Another Great Depression 'a sure thing', says expert

Bangkok (The Nation/ANN) - Well-known regional financial expert Paul Gambles expects the world economy to fall into another "Great Depression" any time between now and 2014, and that it will last for five to 10 years.

The MBMG International managing partner who appears frequently on CNBC and other media and at financial events said: "Our best case is that stocks will fall 30-40 per cent from where we are now. The worst is hard to predict, but during the Great Depression in 1930s, US stocks dropped by over 90 per cent." MBMG is a global financial advisory service.

Speaking to The Nation in an exclusive interview, Gambles said it was not possible to predict the exact time of the global economic collapse, as it would depend on what financial event triggers it, which would be very much a political decision.

Nonetheless, he said, "There are two economists who are the most influential on my economic thinking: One is Adam Smith, and [the other is] Nouriel Roubini or 'Dr Doom' ...he believes 2012 or 2014 is the maximum point we can get to without some event" triggering a major crash.

"Unless you are prepared to lose 40 per cent of your assets, which you might not ever be able to recover, you should completely avoid equity exposure right now," Gambles said.

A professor at New York University and chairman of a consulting firm that bears his name, Roubini earned the nickname "Dr Doom" for correctly predicting the financial crisis in 2008.

Gambles said MBMG had predicted since last year that "the four horsemen" comprising the United States, the United Kingdom, Japan and the euro zone were getting close to the "apocalypse" or "the end of the world". Governments are repeating the mistakes they made in the 1920s that led to the first Great Depression, such as accumulating huge public debt, distributing wealth poorly, and tolerating low productivity. Therefore, he said, no central banks would be able to stop a recurrence of the Depression.

"Now we have changed that view slightly. We think it will happen for sure. And China is now exactly in the same situation," he said.

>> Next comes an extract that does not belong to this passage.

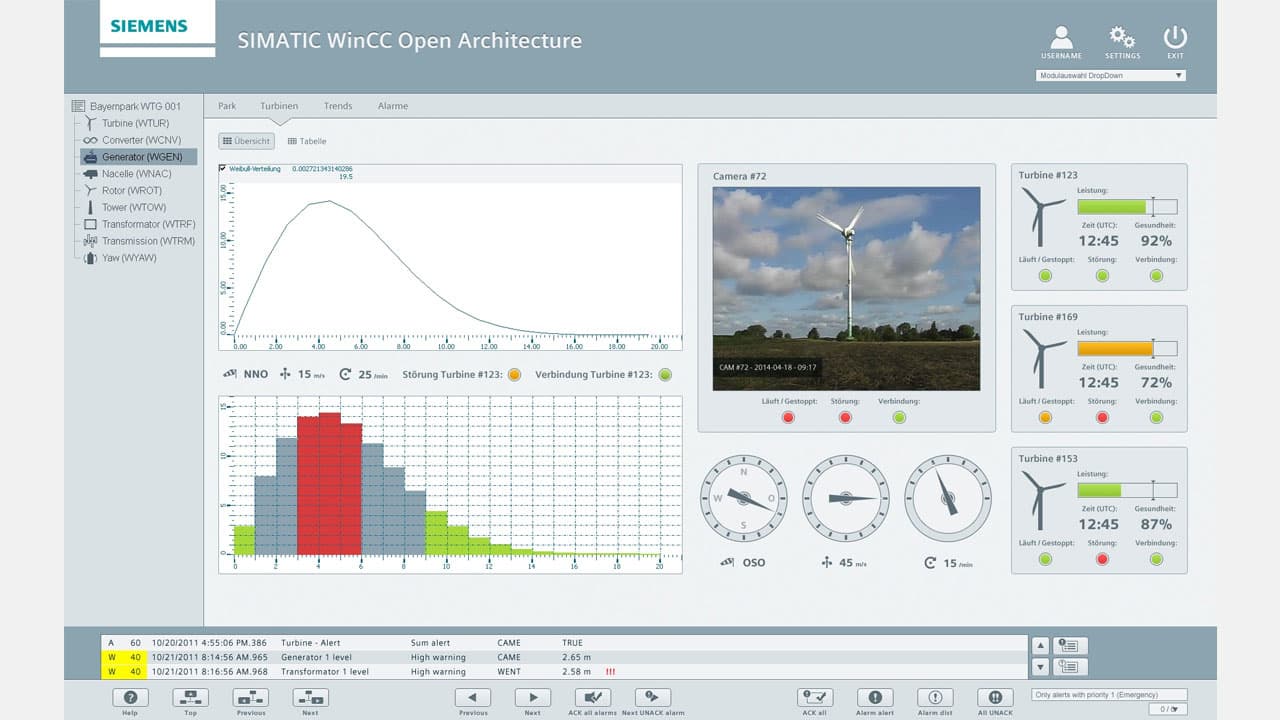The image size is (1280, 720).
Task: Click the Next UNACK alarm button
Action: pos(651,697)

China reported last Friday that its exports grew by just 1 per cent in July from a year earlier, raising deeper concerns on the possibility of an economic hard landing in the world's second-largest economy, after years of rapid growth.

To protect their wealth from the expected economic crash, Gambles said investors with medium-term risk profiles and medium-term time horizons (five years or more) should allocate half of their portfolios in cash, 20-25 per cent of in gold, 10-15 per cent in government bonds, 10 per cent in selected types of hedge funds such as long-short equity and managed-future funds, and about 5 per cent in "tactical investments" such as "shorting" Australian property.

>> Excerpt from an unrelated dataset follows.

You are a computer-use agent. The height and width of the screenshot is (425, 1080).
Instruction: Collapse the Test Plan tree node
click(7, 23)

"One of the best opportunities to make money right now is to exploit the most overvalued asset in the world, Australian property. Some of our managers are just now starting to 'short' Australian property. In real terms, it must fall by 60-70 per cent."

He said investors at any risk profile should now overweight on cash, which currently can offer an expected annual return of 3-4 per cent for yen, and 6-7 per cent for baht, Singapore dollars and US dollars. After the expected financial crisis, gold is predicted to rise to US$2,500-$3,000 an ounce, from about $1,600 at present. When the crisis starts, the US dollar is expected to shoot up to 35-36 baht, though the long-term trend is for the greenback to fall to 25 baht eventually.

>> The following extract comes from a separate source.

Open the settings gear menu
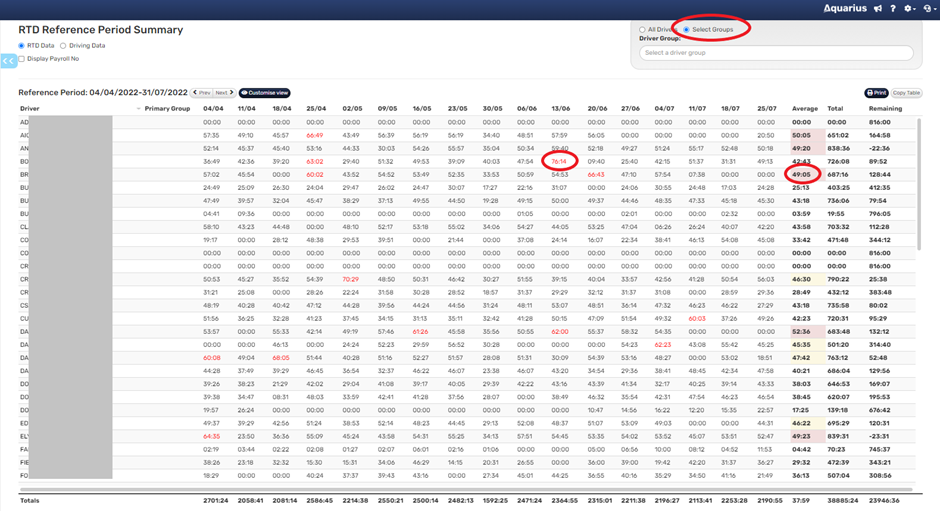The width and height of the screenshot is (940, 511). [909, 9]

Gambles said Asia would not be immune to the coming global economic collapse, though some economies with low debt levels will bounce back faster. Thailand is still in a good position, and it would be better for the country if the global depression occurred now rather than later, as the Kingdom is piling up debt and weakening its economy, he said.

The upcoming US presidential election or the political handover in China could be the catalyst for the next global crisis, but as evidence throughout history shows, it's usually not the big-headlines event or the expected thing that triggers a major crisis, said the MBMG executive.